>>

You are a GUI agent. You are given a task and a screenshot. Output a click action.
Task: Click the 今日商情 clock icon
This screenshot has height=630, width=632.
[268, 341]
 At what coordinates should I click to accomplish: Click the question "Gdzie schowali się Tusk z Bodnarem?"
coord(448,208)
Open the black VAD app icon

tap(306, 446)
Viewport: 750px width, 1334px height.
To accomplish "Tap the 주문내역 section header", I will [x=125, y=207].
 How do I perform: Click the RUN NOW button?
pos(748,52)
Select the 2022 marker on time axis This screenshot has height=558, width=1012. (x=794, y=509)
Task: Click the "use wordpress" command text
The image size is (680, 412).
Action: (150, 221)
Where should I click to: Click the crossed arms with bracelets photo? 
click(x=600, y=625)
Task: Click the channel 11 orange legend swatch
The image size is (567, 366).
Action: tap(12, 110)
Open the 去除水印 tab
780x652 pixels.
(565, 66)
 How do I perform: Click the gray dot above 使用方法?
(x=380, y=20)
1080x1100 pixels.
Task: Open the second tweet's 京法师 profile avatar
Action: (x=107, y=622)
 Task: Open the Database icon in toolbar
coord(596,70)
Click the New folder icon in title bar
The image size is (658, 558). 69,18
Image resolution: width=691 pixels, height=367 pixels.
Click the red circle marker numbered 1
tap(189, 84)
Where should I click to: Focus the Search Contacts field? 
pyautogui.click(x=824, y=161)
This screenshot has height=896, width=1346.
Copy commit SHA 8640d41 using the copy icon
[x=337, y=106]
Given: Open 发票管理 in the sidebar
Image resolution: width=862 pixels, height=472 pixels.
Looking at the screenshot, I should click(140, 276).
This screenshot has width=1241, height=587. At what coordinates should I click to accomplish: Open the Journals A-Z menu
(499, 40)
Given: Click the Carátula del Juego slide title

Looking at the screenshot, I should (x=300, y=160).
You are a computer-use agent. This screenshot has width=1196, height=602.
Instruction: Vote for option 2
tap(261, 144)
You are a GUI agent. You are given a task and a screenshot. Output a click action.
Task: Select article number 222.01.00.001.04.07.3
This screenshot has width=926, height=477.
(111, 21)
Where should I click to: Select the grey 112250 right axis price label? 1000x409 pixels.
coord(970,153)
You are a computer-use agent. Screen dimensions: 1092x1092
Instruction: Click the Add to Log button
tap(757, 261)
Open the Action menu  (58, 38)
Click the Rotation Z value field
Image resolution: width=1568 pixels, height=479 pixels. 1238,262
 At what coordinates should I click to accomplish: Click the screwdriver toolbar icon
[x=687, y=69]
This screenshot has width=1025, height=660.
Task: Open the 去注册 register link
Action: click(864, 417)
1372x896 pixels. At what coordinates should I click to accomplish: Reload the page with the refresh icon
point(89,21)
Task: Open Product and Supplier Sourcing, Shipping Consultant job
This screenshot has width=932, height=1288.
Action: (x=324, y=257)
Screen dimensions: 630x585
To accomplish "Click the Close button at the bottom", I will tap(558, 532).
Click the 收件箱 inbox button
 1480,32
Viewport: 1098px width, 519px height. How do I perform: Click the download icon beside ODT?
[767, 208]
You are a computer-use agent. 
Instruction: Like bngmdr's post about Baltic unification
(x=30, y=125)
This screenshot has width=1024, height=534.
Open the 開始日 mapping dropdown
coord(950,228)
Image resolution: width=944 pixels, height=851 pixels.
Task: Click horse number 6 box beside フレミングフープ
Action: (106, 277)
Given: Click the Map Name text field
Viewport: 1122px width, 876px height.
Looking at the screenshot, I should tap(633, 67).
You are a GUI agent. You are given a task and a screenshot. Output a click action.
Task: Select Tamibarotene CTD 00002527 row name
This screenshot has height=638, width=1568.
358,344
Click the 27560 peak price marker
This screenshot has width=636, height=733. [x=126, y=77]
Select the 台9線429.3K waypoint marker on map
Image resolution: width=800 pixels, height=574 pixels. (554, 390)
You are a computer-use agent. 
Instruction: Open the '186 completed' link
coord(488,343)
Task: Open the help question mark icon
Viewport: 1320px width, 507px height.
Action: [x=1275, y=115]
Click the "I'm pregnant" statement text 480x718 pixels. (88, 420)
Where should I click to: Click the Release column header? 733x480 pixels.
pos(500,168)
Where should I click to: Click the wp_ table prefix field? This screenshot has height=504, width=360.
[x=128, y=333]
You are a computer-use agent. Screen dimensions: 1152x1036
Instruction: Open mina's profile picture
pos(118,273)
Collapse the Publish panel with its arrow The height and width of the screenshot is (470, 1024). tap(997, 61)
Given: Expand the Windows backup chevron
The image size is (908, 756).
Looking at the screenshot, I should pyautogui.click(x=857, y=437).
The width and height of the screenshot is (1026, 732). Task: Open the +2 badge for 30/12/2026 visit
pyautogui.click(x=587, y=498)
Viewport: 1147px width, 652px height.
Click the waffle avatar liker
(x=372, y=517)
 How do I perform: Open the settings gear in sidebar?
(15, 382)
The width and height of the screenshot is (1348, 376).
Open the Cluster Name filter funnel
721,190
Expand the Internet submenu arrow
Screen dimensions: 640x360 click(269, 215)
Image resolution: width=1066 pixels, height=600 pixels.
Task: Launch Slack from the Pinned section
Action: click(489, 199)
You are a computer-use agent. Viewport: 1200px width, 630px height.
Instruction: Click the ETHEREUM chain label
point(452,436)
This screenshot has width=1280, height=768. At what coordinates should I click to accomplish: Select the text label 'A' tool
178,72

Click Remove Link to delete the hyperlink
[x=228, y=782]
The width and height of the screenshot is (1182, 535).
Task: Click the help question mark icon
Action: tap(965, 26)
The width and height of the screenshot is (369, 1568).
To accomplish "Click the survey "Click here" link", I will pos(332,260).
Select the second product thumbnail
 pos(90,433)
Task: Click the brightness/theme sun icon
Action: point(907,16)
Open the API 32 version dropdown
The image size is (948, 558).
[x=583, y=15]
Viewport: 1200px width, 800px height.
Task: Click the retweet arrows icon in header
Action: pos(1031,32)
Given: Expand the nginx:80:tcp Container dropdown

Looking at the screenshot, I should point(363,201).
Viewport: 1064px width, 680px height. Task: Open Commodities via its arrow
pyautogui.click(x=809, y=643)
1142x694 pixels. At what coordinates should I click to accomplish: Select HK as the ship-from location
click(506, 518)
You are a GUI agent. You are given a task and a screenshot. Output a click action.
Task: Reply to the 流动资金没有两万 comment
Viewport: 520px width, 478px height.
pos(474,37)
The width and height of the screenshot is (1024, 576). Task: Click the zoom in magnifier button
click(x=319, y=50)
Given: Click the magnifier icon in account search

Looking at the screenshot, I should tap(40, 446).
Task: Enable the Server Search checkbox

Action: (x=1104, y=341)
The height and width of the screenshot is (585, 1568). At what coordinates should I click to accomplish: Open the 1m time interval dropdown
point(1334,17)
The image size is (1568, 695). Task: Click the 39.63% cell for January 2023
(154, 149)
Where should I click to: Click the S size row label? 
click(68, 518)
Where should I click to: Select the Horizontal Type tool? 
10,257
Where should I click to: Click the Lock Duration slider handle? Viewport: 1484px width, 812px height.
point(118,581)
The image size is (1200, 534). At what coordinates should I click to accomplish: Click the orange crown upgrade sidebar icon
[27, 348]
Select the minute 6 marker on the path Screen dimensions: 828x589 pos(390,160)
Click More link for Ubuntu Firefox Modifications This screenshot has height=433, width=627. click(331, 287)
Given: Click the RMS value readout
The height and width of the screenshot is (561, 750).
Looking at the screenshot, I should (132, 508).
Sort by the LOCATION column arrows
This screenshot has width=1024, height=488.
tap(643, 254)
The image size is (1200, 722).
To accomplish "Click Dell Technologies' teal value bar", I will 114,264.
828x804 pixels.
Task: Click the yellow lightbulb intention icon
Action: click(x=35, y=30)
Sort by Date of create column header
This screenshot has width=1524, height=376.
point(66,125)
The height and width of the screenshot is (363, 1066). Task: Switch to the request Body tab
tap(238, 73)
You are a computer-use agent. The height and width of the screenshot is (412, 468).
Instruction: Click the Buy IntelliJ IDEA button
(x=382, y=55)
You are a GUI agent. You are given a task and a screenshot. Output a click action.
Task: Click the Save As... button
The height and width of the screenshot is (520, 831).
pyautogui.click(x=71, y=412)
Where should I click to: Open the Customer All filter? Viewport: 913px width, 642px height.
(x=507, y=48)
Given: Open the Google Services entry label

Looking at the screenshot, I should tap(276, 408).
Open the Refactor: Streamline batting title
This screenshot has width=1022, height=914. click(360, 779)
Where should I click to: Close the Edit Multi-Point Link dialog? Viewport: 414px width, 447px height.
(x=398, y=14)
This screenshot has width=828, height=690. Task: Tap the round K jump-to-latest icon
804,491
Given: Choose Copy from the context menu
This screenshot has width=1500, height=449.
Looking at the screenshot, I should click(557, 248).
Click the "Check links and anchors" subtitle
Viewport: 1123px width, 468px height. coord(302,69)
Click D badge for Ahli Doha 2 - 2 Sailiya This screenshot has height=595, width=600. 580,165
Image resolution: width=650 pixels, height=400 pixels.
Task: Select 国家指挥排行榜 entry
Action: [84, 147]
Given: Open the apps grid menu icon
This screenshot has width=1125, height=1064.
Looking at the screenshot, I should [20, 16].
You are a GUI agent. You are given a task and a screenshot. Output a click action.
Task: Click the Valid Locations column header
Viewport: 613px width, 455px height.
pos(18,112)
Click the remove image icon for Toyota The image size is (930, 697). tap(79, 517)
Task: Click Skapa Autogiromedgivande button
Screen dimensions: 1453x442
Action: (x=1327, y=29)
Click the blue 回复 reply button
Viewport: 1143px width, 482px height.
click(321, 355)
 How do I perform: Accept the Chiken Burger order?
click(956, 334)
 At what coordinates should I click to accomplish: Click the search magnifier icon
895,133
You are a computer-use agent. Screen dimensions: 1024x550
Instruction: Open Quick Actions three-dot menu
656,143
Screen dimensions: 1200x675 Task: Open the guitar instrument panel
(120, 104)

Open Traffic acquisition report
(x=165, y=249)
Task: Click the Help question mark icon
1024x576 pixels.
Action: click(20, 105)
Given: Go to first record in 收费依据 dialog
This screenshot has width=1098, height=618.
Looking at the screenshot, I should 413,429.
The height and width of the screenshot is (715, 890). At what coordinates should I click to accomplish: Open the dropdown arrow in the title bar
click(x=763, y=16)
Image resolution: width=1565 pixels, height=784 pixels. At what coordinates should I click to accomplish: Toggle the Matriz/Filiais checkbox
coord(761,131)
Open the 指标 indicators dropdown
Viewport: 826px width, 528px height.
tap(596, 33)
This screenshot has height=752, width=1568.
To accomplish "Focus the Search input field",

<<

Action item: Which lines hold the string "computer"? Copy all of them from the data above.

Solution to this exercise:
You are a computer-use agent. This screenshot has width=1196, height=602.
You are a computer-use agent. Screen dimensions: 1092x1092
You are a computer-use agent. 
You are a computer-use agent. 
You are a computer-use agent. Screen dimensions: 1152x1036
You are a computer-use agent. Viewport: 1200px width, 630px height.
You are a computer-use agent. The height and width of the screenshot is (412, 468).
You are a computer-use agent. Screen dimensions: 1024x550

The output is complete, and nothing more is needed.